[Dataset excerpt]
□ □ □ □
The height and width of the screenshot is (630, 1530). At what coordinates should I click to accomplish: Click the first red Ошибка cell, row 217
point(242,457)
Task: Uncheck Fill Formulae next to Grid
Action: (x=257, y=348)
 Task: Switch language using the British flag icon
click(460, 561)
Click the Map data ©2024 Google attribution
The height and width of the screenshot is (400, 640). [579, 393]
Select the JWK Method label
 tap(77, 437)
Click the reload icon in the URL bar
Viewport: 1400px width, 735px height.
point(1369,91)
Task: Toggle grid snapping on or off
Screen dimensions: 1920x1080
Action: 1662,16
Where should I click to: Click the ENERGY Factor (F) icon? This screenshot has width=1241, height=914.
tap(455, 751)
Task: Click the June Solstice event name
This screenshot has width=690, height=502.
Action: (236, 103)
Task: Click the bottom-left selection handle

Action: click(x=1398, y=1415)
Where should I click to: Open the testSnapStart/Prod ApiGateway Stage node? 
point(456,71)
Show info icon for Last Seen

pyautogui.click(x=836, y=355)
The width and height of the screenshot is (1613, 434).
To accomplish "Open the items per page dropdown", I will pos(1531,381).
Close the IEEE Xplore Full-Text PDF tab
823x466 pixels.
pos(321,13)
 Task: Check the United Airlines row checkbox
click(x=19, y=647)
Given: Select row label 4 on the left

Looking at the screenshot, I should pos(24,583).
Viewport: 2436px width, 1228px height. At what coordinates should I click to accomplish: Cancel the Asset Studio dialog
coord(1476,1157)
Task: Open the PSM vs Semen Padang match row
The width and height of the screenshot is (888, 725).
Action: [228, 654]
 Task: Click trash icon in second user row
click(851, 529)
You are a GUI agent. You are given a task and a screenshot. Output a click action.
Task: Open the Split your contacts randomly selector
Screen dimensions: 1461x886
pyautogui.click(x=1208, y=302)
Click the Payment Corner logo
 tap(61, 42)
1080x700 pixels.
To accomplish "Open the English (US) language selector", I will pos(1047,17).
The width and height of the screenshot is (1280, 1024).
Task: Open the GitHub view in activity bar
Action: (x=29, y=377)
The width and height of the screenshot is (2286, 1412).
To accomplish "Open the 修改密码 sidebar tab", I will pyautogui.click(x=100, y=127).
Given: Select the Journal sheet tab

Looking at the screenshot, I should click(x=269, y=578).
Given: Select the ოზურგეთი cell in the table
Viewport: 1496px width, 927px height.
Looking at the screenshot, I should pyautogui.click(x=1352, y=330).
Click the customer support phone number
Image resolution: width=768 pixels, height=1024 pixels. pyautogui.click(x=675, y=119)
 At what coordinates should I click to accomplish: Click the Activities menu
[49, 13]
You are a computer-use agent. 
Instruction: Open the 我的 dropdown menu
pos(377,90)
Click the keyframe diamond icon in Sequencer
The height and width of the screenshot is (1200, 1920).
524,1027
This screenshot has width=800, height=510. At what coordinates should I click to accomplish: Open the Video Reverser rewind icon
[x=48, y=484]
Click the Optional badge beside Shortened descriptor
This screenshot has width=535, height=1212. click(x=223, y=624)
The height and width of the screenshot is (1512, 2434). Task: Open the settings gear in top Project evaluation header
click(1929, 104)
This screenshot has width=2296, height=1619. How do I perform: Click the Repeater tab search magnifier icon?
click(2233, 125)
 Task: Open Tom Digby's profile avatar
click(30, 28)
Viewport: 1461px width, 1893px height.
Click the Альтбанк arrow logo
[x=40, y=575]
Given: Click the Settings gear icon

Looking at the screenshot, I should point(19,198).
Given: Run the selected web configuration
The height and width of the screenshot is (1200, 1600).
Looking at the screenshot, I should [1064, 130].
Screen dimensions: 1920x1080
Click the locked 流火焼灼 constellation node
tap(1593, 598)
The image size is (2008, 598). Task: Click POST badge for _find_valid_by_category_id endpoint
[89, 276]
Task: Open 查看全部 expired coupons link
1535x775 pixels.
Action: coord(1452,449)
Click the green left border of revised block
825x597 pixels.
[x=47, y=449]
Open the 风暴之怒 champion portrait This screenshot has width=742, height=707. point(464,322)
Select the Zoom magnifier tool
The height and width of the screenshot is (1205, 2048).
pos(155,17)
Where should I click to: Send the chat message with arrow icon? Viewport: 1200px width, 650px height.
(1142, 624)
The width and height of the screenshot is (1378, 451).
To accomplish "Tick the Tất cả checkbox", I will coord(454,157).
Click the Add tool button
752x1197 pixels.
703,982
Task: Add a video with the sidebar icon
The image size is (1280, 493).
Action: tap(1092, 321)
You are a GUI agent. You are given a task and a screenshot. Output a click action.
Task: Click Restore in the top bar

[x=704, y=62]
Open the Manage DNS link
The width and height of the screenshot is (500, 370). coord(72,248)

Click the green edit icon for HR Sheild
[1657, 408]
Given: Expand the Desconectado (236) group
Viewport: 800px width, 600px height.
□ □ □ □
### TASK PROMPT
Could you rewrite the records from the line with "Click the Map data ©2024 Google attribution" up to and including the line with "Action: 1662,16", replacing "reload" with "refresh" and leaving everything else unchanged?

### WRITTEN SOLUTION
Click the Map data ©2024 Google attribution
The height and width of the screenshot is (400, 640). [579, 393]
Select the JWK Method label
 tap(77, 437)
Click the refresh icon in the URL bar
Viewport: 1400px width, 735px height.
point(1369,91)
Task: Toggle grid snapping on or off
Screen dimensions: 1920x1080
Action: 1662,16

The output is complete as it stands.